Introduction
What happens when death arrives at your doorstep decades before you’re ready? For Dr Merran Cooper, it came when she was just 21 years old, watching her 22-year-old husband battle terminal leukaemia. But rather than breaking her, that experience set her on an extraordinary path that would eventually lead to becoming a doctor at 51 and an entrepreneur in her 60s.
This conversation is for anyone who’s ever wondered how to have difficult conversations with aging parents, what matters most when medical decisions need to be made, or how to keep reinventing yourself in the second half of life. If you’re in that sandwich generation, caring for both kids and parents, this episode will give you practical wisdom you can use today.
Why this matters for midlife men
Most of us avoid thinking about death until we’re forced to. We tell ourselves there’s plenty of time, that these conversations can wait. But as Merran learned the hard way, and now helps others prepare for, the time to have these conversations is before crisis hits. Whether you’re 45 or 65, whether your parents are healthy or declining, understanding advanced care planning isn’t morbid. It’s one of the most loving things you can do for the people who matter most.
Meet Merran
Merran Cooper isn’t your typical doctor-turned-entrepreneur. She started medical school at 50 and then founded Touchstone Life Care to solve a problem she witnessed daily: people dying badly because no one knew what they wanted.
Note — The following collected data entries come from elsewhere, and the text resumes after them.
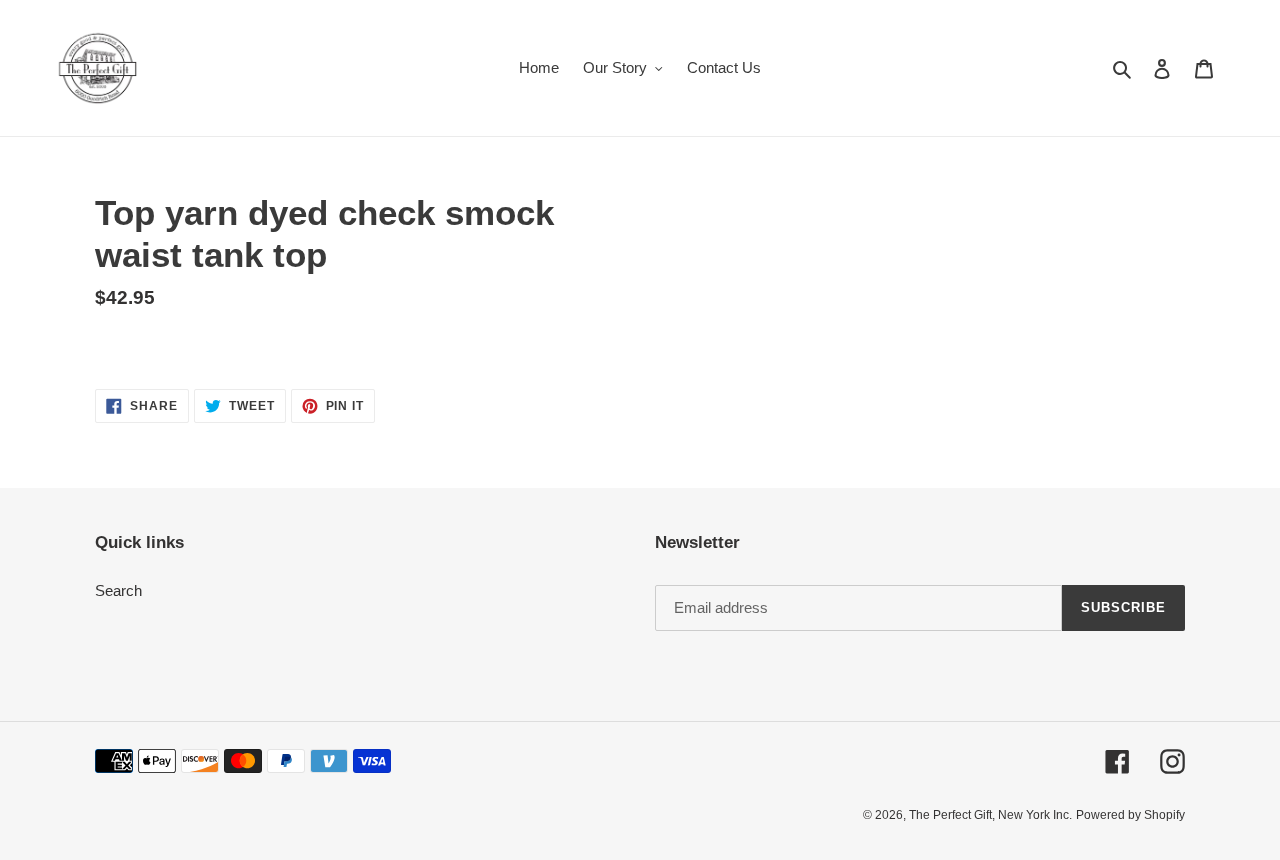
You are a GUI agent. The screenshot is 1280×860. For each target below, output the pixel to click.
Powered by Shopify (1130, 815)
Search (118, 590)
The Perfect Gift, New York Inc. (990, 815)
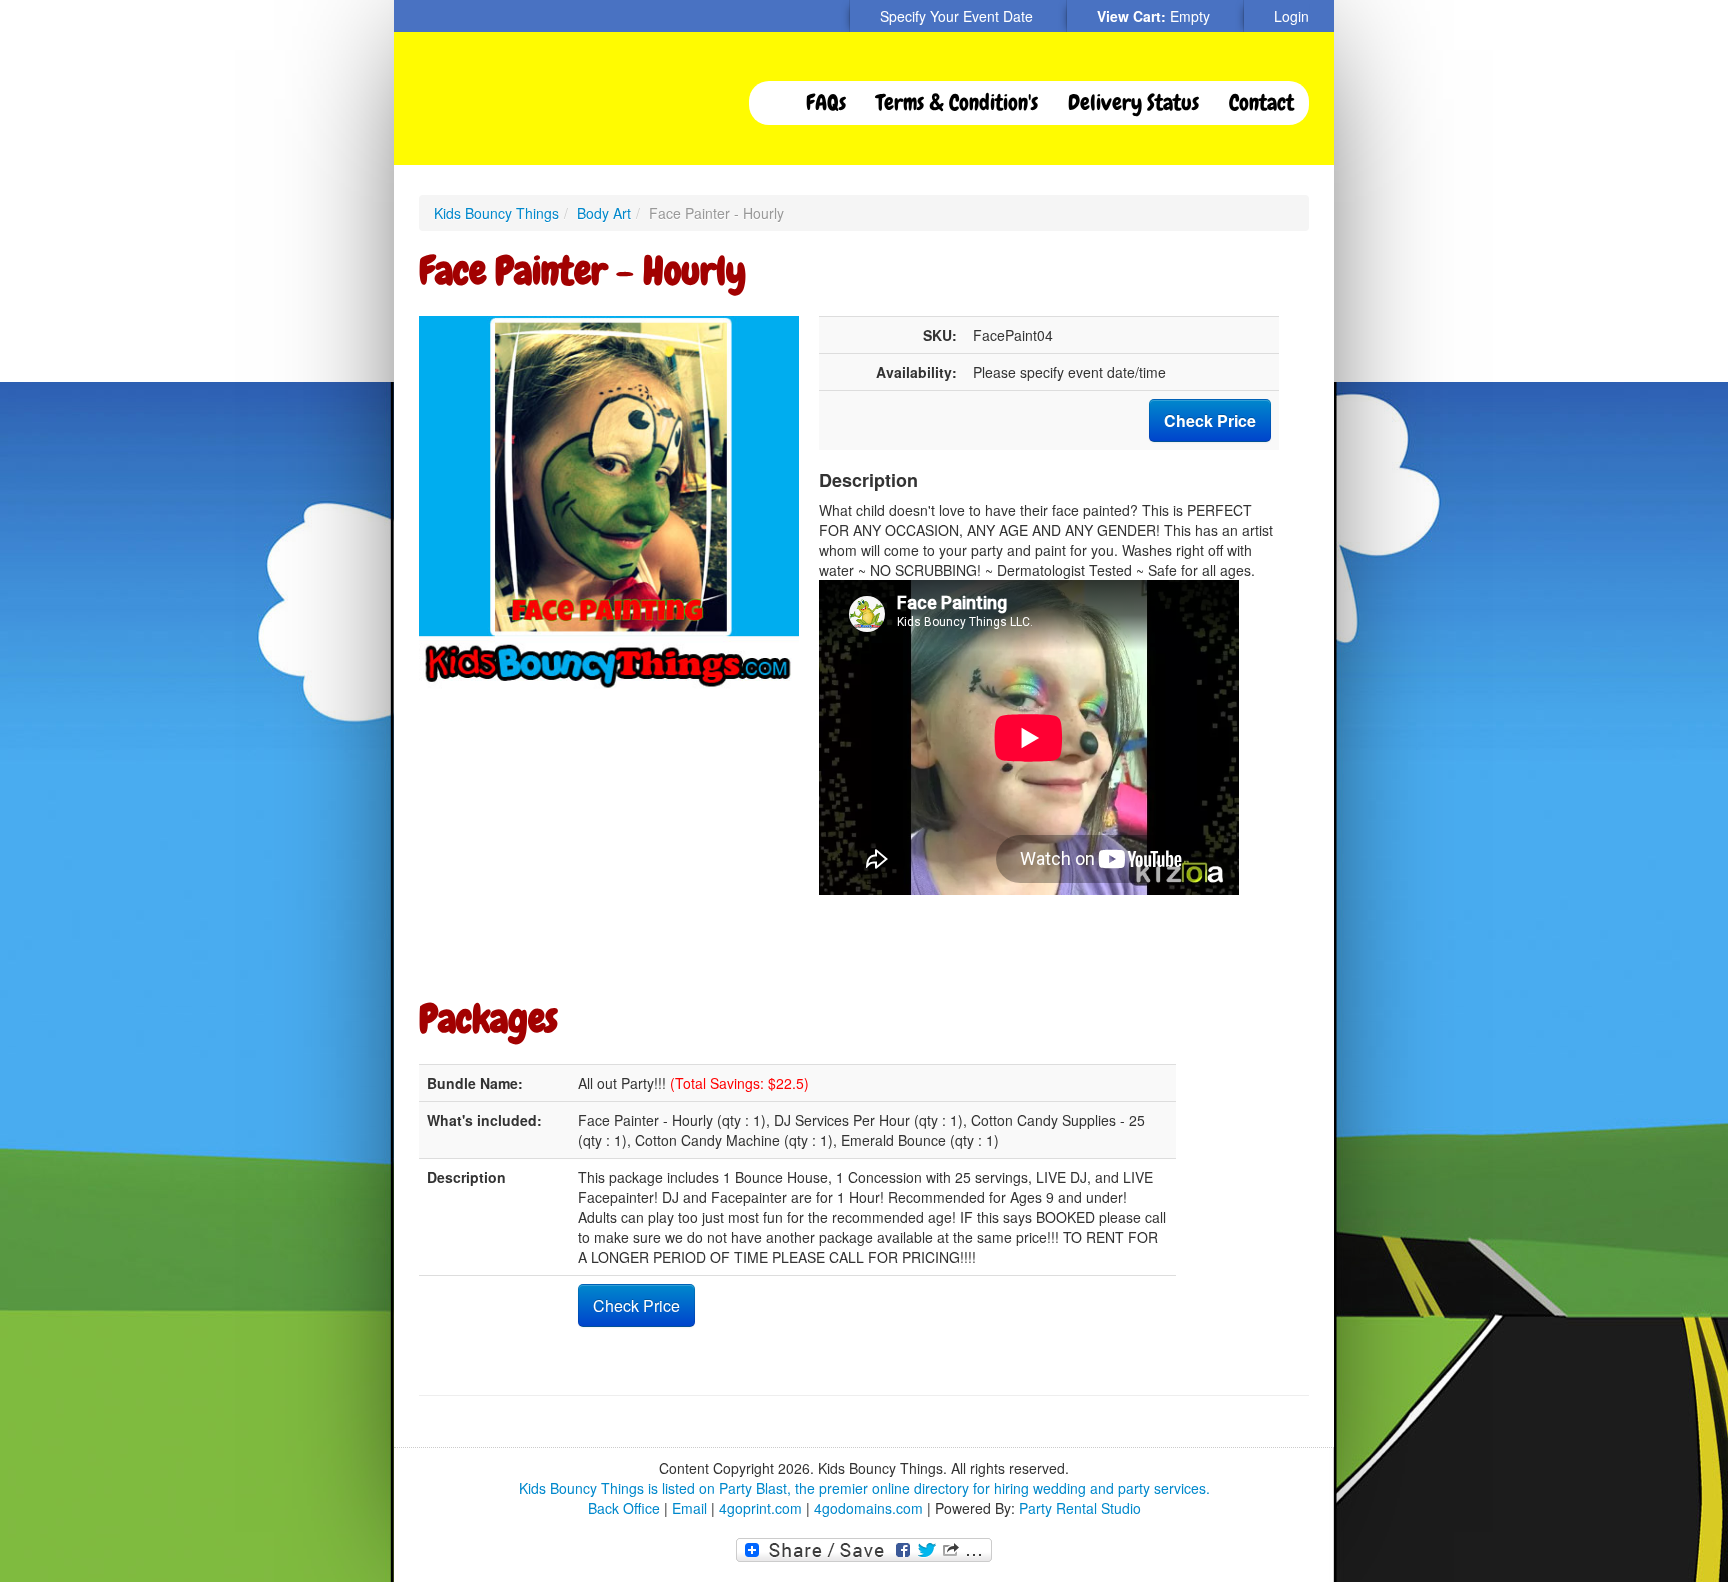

In this conversation, we explore:
- The power of ambivalence – How preparing for dying and hoping for the best aren’t opposites, but can coexist 100% at the same time
- What happened when a chaplain used the “D word” – The conversation that changed everything for Merran and her dying husband
- Why “be a soul, not a role” matters – Especially at someone’s bedside
- The sandwich generation challenge – Practical ways to start conversations with aging parents who don’t want to talk about death
- How to have “the conversation” – Using falls, not death, as your starting point
- Why advanced care planning is a love letter – Not a legal document
- The RSL Club test – How one man defined his minimum quality of life in terms his family could actually understand
- Reinventing yourself after 50 – What it’s like to become a medical student when your daughter is also in first year uni
- The entrepreneur’s journey – From spotting a problem on the wards to building a software solution
- Taking care of yourself first – Why focusing on your own needs isn’t selfish, it’s essential
The bottom line
This isn’t a conversation about dying. It’s about living with intention, having difficult conversations with grace, and making sure the people you love don’t have to guess what you’d want when they’re sitting in that ICU waiting room. Merran’s message is simple but profound: we’re all impermanent, we’re all imperfect, and that’s exactly what gives us permission to have a crack at these hard conversations.
Guest info
Dr Merran Cooper
Dr Merran Cooper is a palliative care physician, clinical entrepreneur, and founder of Touchstone Life Care.
After losing her husband to leukaemia at 23, Merran spent decades exploring death, dying and grief before entering medical school at 50. She trained as a death doula and worked extensively in intensive care before recognising a systemic problem: people were dying badly because their wishes weren’t known or accessible when decisions needed to be made.
This led her to create Touchstone Life Care, a digital platform that helps people document their healthcare wishes in a way that’s authentic, accessible and actionable.
Now in her 60s, Merran continues to push boundaries, combining decades of clinical experience with technological innovation to transform how we approach end-of-life care in Australia.